Além da alegação de que apenas falhas estruturais podem ensejar a responsabilidade objetiva de hospitais, há outros argumentos na tentativa de reduzir a culpa das instituições. De acordo com o advogado Sergio Coelho, do escritório Coelho, Anselmo & Dourado Advogados, em alguns casos em que a banca atua houve o entendimento, nas primeiras instâncias, de que certos riscos, como o de infecções hospitalares, seriam inerentes aos procedimentos médicos e que os hospitais, portanto, não podem assumir a culpa por isso. Segundo o advogado Alex Pereira Souza, sócio do escritório A. Couto Advogados Associados - que atua na defesa de médicos e hospitais -, um aspecto cada vez mais levado em consideração pelos juízes é o dever de informação dos riscos da cirurgia aos pacientes.

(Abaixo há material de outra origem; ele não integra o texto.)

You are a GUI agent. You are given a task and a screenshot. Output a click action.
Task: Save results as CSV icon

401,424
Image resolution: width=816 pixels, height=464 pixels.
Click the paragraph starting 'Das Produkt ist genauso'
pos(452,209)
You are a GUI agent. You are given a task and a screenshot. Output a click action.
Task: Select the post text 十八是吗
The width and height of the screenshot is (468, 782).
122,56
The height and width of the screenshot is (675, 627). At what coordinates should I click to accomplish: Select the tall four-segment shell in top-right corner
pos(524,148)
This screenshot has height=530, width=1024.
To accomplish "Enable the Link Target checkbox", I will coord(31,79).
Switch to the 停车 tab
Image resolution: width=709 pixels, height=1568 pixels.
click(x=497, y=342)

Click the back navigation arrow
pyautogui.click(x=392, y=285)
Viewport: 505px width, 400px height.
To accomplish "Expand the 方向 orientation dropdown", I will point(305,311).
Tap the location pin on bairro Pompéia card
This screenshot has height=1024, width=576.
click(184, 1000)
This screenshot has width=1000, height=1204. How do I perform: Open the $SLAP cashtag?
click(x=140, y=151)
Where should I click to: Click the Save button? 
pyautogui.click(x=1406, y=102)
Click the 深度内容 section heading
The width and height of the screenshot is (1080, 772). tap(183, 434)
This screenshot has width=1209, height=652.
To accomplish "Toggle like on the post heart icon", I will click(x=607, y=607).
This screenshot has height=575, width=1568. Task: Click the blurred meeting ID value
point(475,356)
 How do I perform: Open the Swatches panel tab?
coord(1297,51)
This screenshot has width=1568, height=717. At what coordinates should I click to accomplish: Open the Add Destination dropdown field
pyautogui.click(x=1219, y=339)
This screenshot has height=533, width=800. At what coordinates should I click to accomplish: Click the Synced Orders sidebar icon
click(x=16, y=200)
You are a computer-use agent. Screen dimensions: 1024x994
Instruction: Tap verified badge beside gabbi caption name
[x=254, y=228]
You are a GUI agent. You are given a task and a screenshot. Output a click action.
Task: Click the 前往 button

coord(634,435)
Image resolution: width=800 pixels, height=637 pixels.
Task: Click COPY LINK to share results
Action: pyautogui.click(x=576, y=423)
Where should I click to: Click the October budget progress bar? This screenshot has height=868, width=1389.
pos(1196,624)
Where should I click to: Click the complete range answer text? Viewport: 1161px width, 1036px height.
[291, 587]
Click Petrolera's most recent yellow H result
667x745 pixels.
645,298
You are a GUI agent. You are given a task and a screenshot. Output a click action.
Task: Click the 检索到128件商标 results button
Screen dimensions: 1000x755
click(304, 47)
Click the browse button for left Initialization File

Segundo ele, em recentes casos o Tribunal de Justiça do Rio de Janeiro (TJRJ) exigiu que fosse demonstrado que foi feito um "termo de consentimento informado" para não haver a responsabilização dos profissionais e das instituições de saúde. 

Na opinião de advogados que atuam na defesa dos consumidores, no entanto, a interpretação mais favorável às instituições e aos profissionais não tem chance de prevalecer no Judiciário nas ações envolvendo erros médicos. Para a advogada Flávia Lefèvre Guimarães, do escritório Lescher Lefèvre Advogados Associados, que auxilia diversos órgãos de defesa do consumidor, na maioria das decisões os hospitais e planos de saúde estão respondendo solidariamente e objetivamente aos erros médicos, conforme determina o Código de Defesa do Consumidor. Para Flávia, o procedimento correto é ingressar com ações judiciais somente contra os fornecedores, e não contra os médicos - isso porque, depois de paga a indenização ao paciente, a culpa pode ser apurada em outra ação judicial ajuizada pelo hospital contra o médico. Mas, para Flávia, o valor das indenizações ainda é baixo, o que, segundo ela, funciona como um estímulo para as práticas abusivas de fornecedores - em um caso recente, a advogada obteve 200 salários mínimos de indenização por danos morais a um paciente que quase ficou tetraplégico por conta de um erro médico.